→ **À FAIRE**
a) Dans le récit du mariage compliqué à Suzhou, à quelle distance de l'usine se trouvait l'agence bancaire ?
b) Citez mot pour mot le passage du récit du mariage compliqué à Suzhou qui va de « Petit Peuple : Suzhou » jusqu'à « reprendre le flambeau. ».

→ **TEXTE SOURCE**
--- --- ---

Petit Peuple : Suzhou (Jiangsu) – Un mariage compliqué (1ère partie)

Suzhou (Jiangsu) – Un mariage compliqué (1ère partie)

Étudiante à Suzhou, à 23 ans, Xia Lanfen peut dire que la vie l’a bien servie. Née d’une famille à l’aise, père avocat d’affaires et mère secrétaire de direction, fille unique, elle a pu choisir la voie qui lui plaisait depuis l’enfance, la peinture.

Ce jour d’avril 2020, Song Caifu portait à la banque la recette de l’usine, qui allait payer les salaires des centaines d’employés. Comptées et recomptées, les liasses de billets roses étaient serrées dans un attaché-case, que le jeune homme en costume-cravate emportait à pied – l’agence n’était qu’à 300m. A 25 ans, il était l’unique héritier d’un couple d’industriels prospères, spécialisés dans les jouets. Après une enfance hors du besoin, Caifu faisait sa part des tâches, et se préparait à reprendre le flambeau.

En chemin il croisa une fausse blonde en blue-jeans troué, chemisier laissant apparaître la lisière de l’abdomen, et grandes lunettes de soleil teintées mauves. Sous son bras pendait un grand carton à dessins mouchetés gris et vert bouteille. C’était Xia Lanfen, étudiante aux beaux arts, 23 ans. Il ne la connaissait pas, mais sa tenue audacieuse le poussa à lui lancer un regard appréciateur. Elle, cependant, le dévisagea d’un air étonné, puis dans la foulée, l’accosta hardiment : « Nǐ hǎo, vous êtes l’homme que je cherche pour mon prochain portrait. Vous avez les traits qu’il me faut pour dépeindre un homme symbole de Suzhou… Voulez-vous… Veux-tu être mon modèle ? »

--- --- ---

→ **EXTRAIT DES DONNÉES**
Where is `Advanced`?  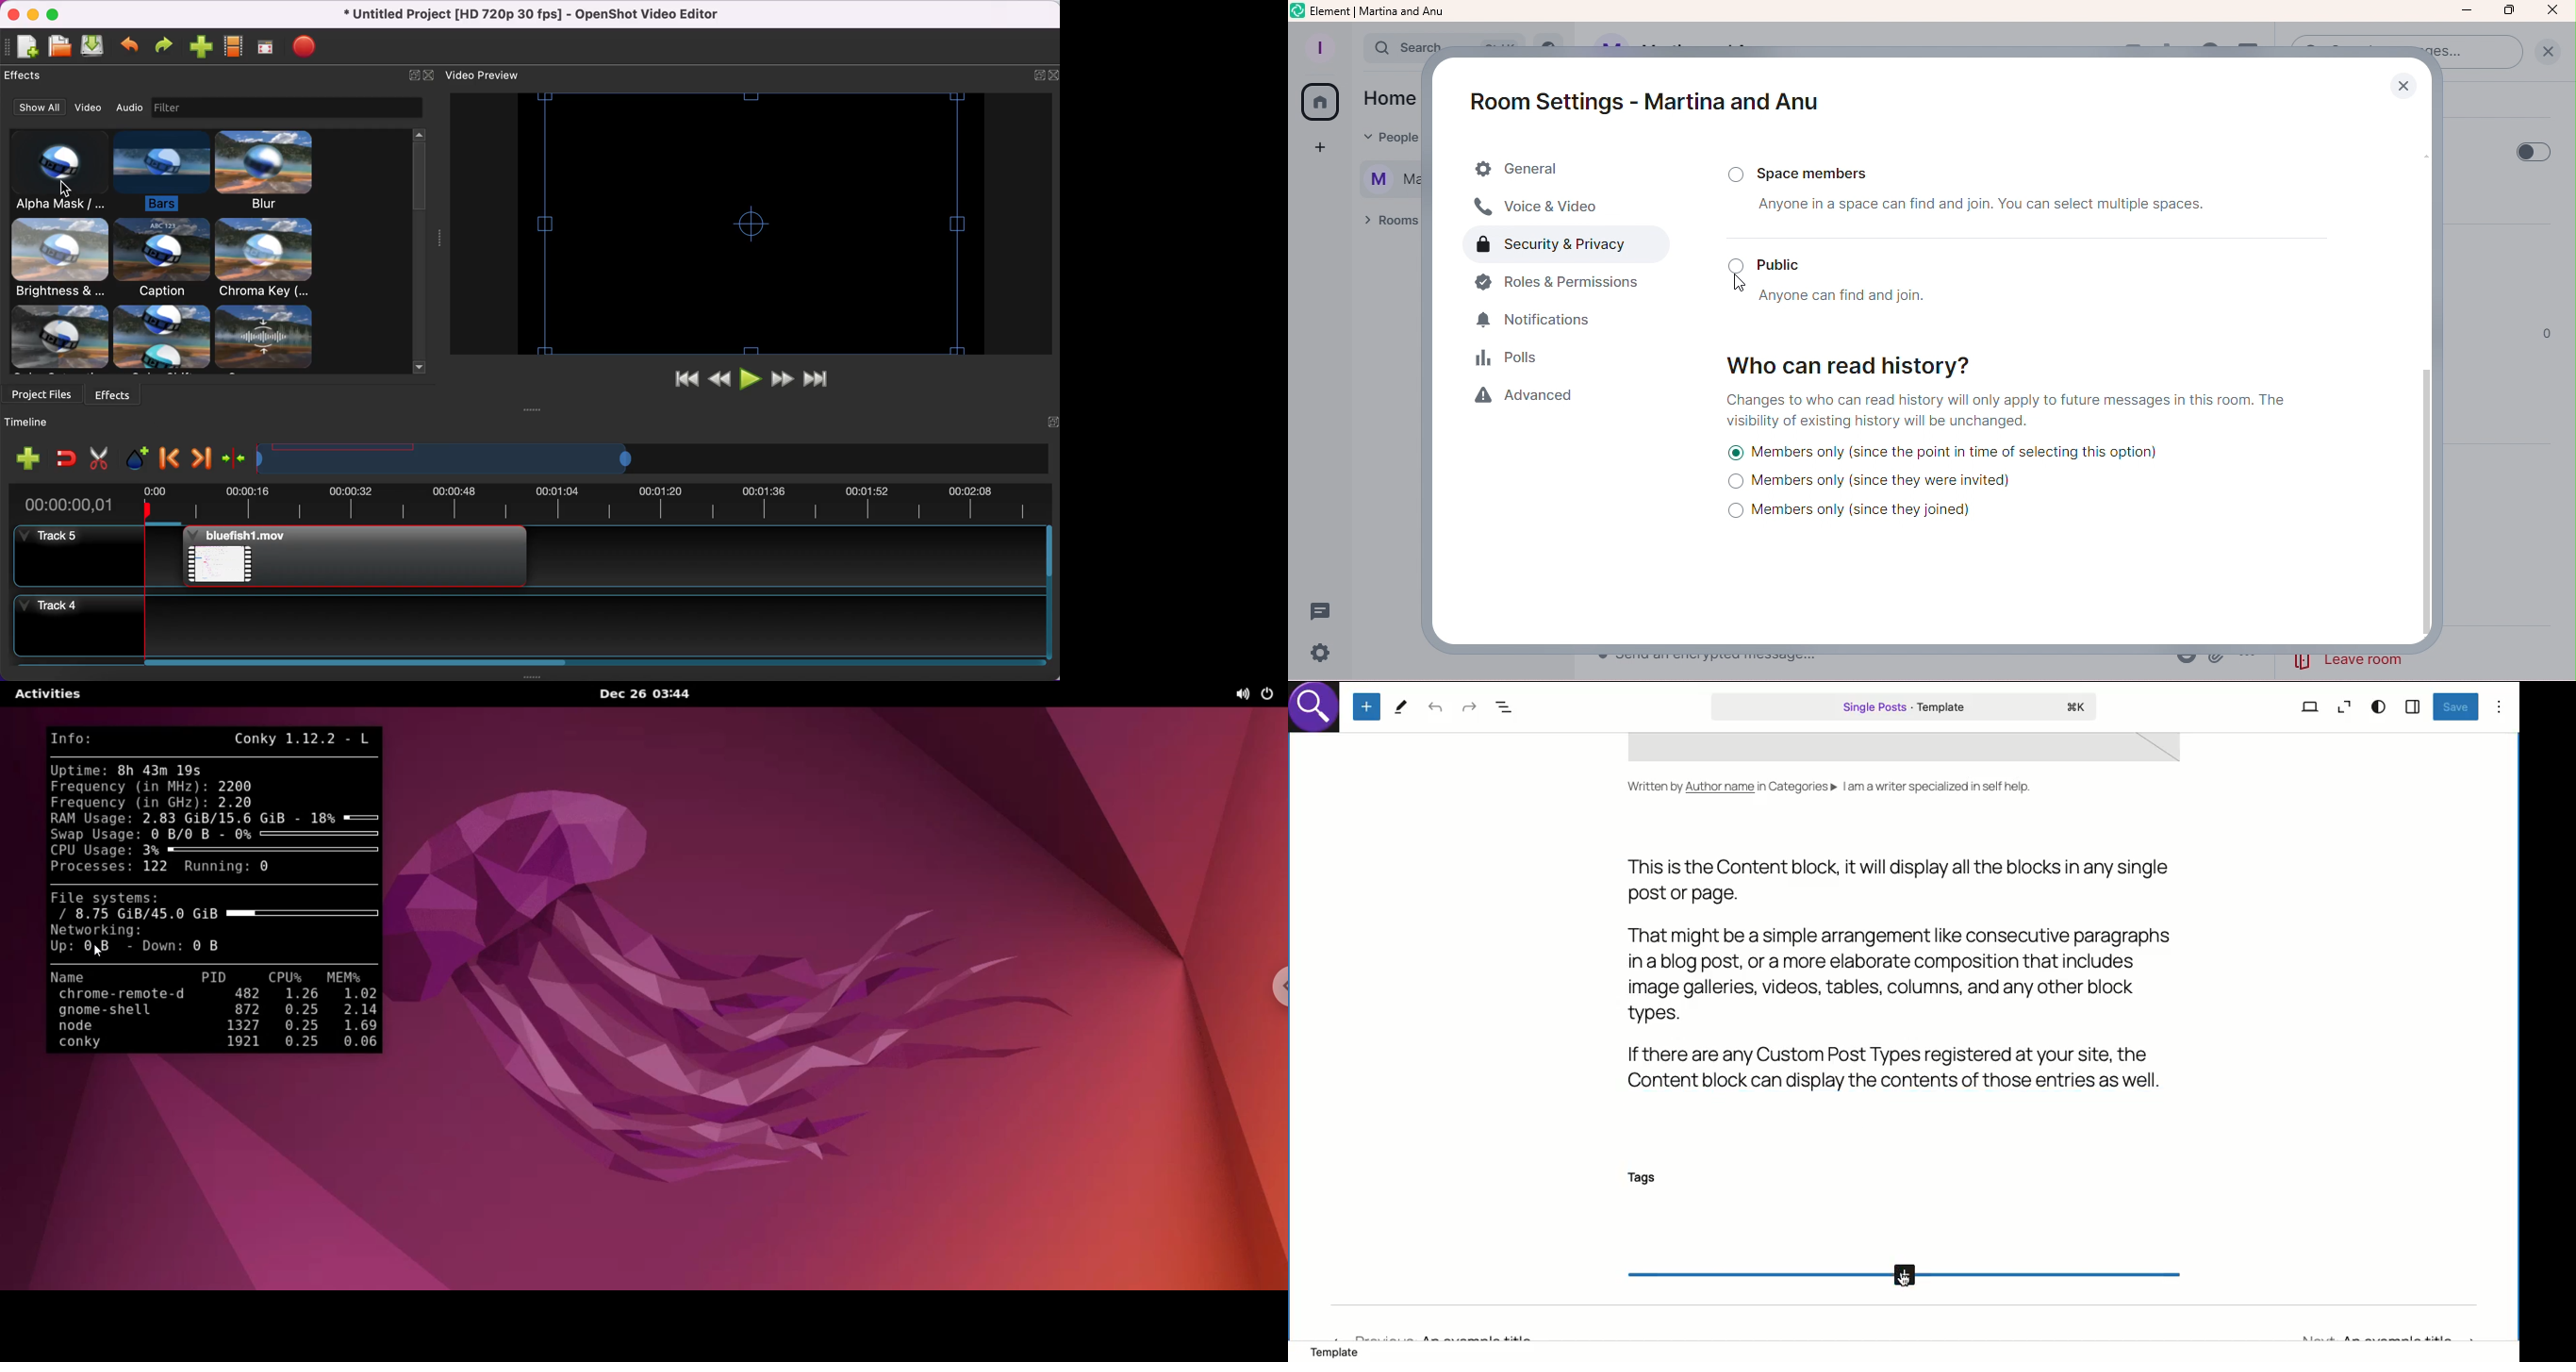
Advanced is located at coordinates (1529, 397).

--- --- ---

→ **RÉPONSES COMPLÈTES**
a) À 300 m.

b)
Petit Peuple : Suzhou (Jiangsu) – Un mariage compliqué (1ère partie)

Suzhou (Jiangsu) – Un mariage compliqué (1ère partie)

Étudiante à Suzhou, à 23 ans, Xia Lanfen peut dire que la vie l’a bien servie. Née d’une famille à l’aise, père avocat d’affaires et mère secrétaire de direction, fille unique, elle a pu choisir la voie qui lui plaisait depuis l’enfance, la peinture.

Ce jour d’avril 2020, Song Caifu portait à la banque la recette de l’usine, qui allait payer les salaires des centaines d’employés. Comptées et recomptées, les liasses de billets roses étaient serrées dans un attaché-case, que le jeune homme en costume-cravate emportait à pied – l’agence n’était qu’à 300m. A 25 ans, il était l’unique héritier d’un couple d’industriels prospères, spécialisés dans les jouets. Après une enfance hors du besoin, Caifu faisait sa part des tâches, et se préparait à reprendre le flambeau.